Enlighten Without Violating: A Common Thread For Classical Piano and Cardiology

Earlier this year, I had the opportunity to attend the Van Cliburn International Piano Competition. As I listened to some of the most virtuosic concertos by the leading musicians of our time, I couldn’t help but reflect on my own journey through medicine and cardiology. It reminds me of the magic that happens when a group of artists come together – beyond differences, boundaries, and borders – to advance classical piano.

Every four years, the Cliburn Competition draws the world’s top pianists, judges, and enthusiasts of classical piano to an unlikely destination: Fort Worth, Texas. During the Cold War, Van Cliburn, an American concert pianist, travelled to Moscow to compete in the inaugural International Tchaikovsky Competition. In a field dominated by top Russian pianists, Cliburn dazzled the judges with Tchaikovsky’s Piano Concerto No 1. Despite geopolitical tensions, Cliburn won the competition, as well as the hearts of many Russians. In order to advance classical music in the United States and continue cultural exchange, the Van Cliburn Foundation was established, and shortly after the Van Cliburn International Piano Competition was inaugurated in Cliburn’s hometown.

This year, the Sixteenth Van Cliburn International Piano Competition was especially meaningful, being held in the midst of a pandemic and geopolitical conflict. A controversial decision, the Cliburn, while condemning Russia’s invasion of Ukraine, allowed Russian-born pianists to compete in the competition in the spirit of supporting young artists without regard to politics.

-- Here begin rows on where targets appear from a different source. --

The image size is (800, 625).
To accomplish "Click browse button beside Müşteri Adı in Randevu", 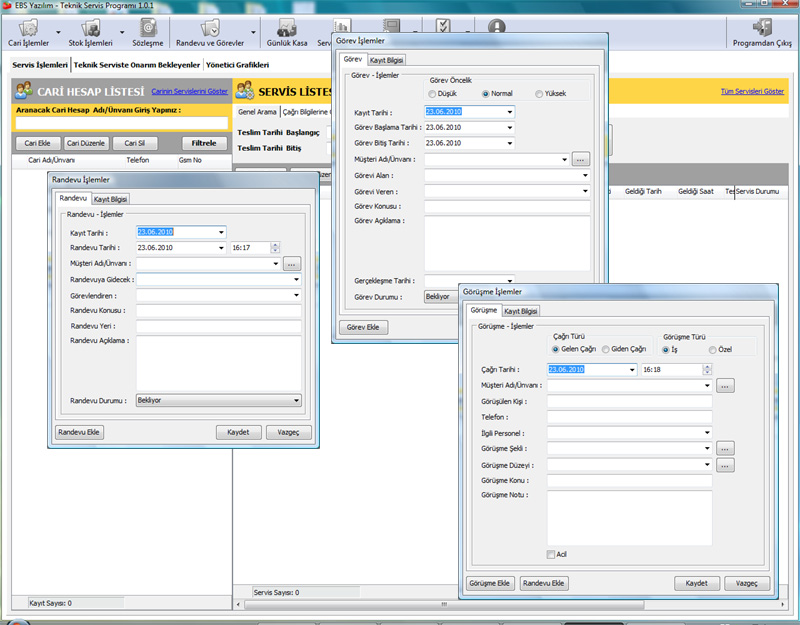I will click(291, 264).
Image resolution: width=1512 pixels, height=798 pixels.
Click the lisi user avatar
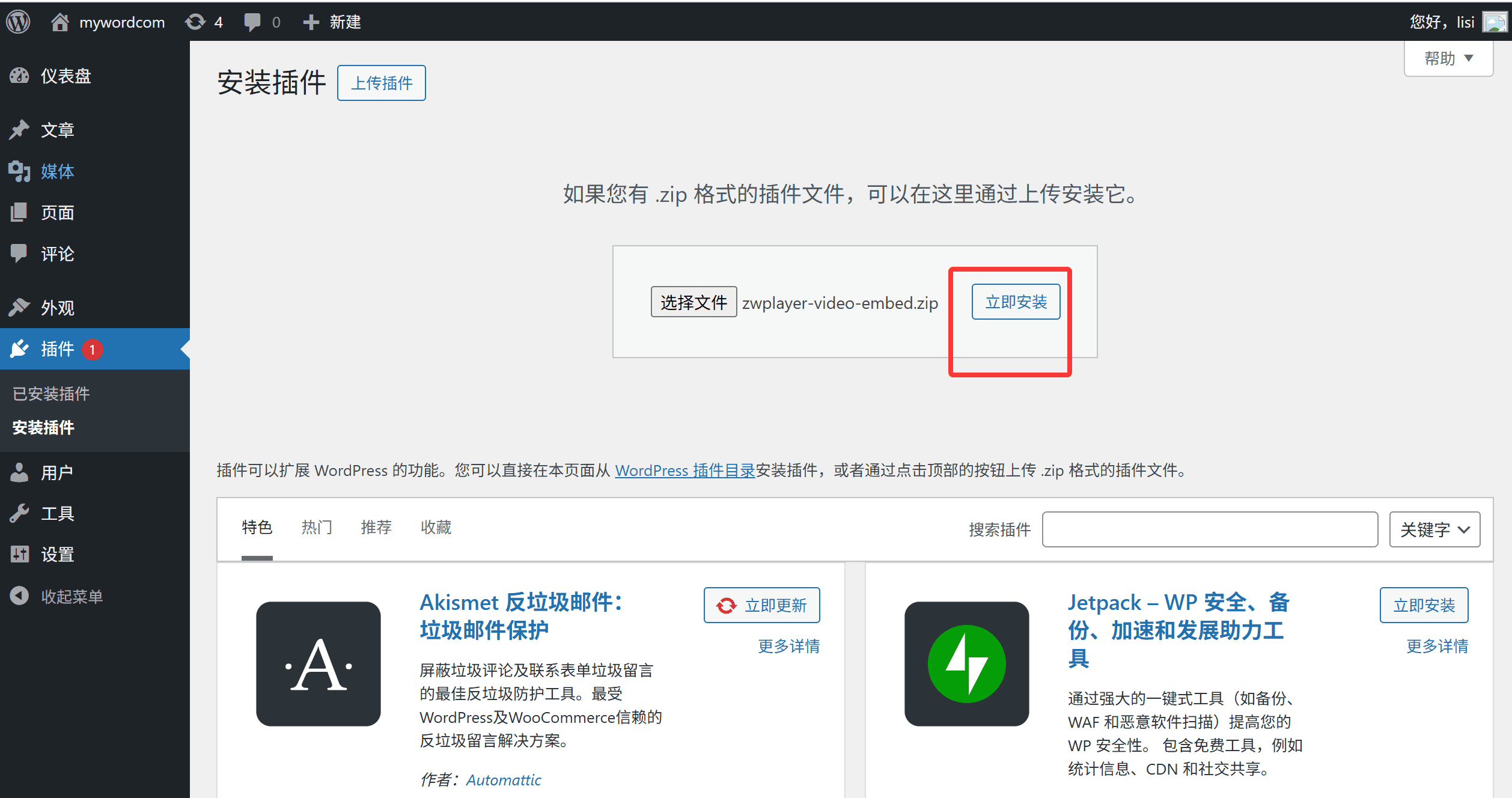(1495, 22)
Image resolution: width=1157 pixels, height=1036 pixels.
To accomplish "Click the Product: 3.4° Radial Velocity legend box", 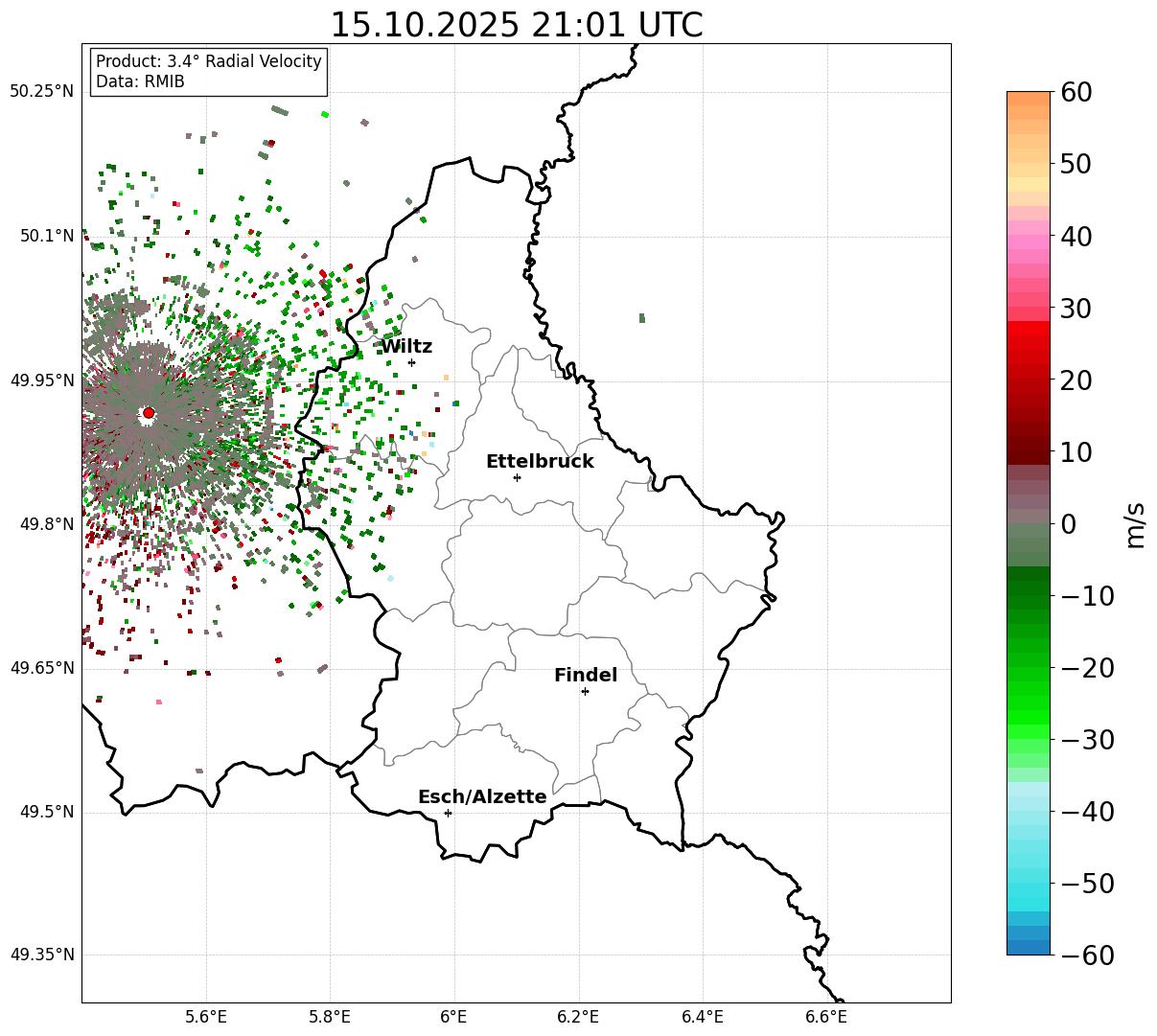I will (x=209, y=72).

What does it mean to be a musician (or a physician)? Musicians choose classical piano not for fame and fortune, but because they are truly passionate about music, as demonstrated by the young artists in the competition. While many of the competitors choose the same concertos to perform in the finals, the artists elevate musical interpretation to a different level. Gold medalist Yunchan Lim’s rendition of Rachmaninov’s Piano Concerto No 3, transformed one of the most difficult piano pieces ever written into a different piece of music altogether. Transcending geopolitical tensions, silver and bronze medalists Anna Geniushene of Russia and Dmytro Choni of Ukraine embraced each other at the awards ceremony, showing how music and peace can transcend politics.

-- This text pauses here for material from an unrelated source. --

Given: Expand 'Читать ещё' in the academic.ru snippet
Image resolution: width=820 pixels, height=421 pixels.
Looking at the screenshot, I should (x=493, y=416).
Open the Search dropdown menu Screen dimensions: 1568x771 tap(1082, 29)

One of the judges summarized the spirit of the competition the best. The goal is to “enlighten without violating,” referring to the fact that the values and foundation of classical music shouldn’t be violated but transcended to the next level. He poignantly stated that a judge may not agree with the interpretation of a competitor, but we should hear the message loudly, and they should be committed to interpret the music in a new way. That is the spirit of the true winner of the competition.

It can be easy in medicine to forget the calling of the profession. Rigorous training, varying demands of different hospital stakeholders, and never-ending pressure for efficiency and volume can sap the joy and passion from even the noblest of professions. Today, as medicine and health care are being increasingly transformed from a scientific endeavor, the Cliburn analogy reminds us that the ultimate goal of medicine and cardiology should be to advance the scientific field and cure human suffering. Furthermore, collaboration among scientists of different backgrounds is essential in developing cures and treating disease. In an age where cardiology and medicine are becoming increasingly complex, no single person cares for the patient in a vacuum. Research requires collaboration. Patient care requires teamwork across the health care space. As there are increasing disparities in care, both within the field of cardiology and beyond, the values of selflessness and altruism as the foundation must be preserved, even as we seek to innovate.

Attending the Cliburn Competition gave me a renewed sense of purpose as a member of the scientific and cardiology community. As part of the Early Career section of the American College of Cardiology, it reminded me of why all of us chose medicine and cardiology in the first place. Often, it is easy to forget the foundation and values of cardiology while being mired in the daily grind, with risk of erosion of empathy. That is why I hope that the motto of “enlighten without violating” ring true in cardiology just as much as it does in classical music.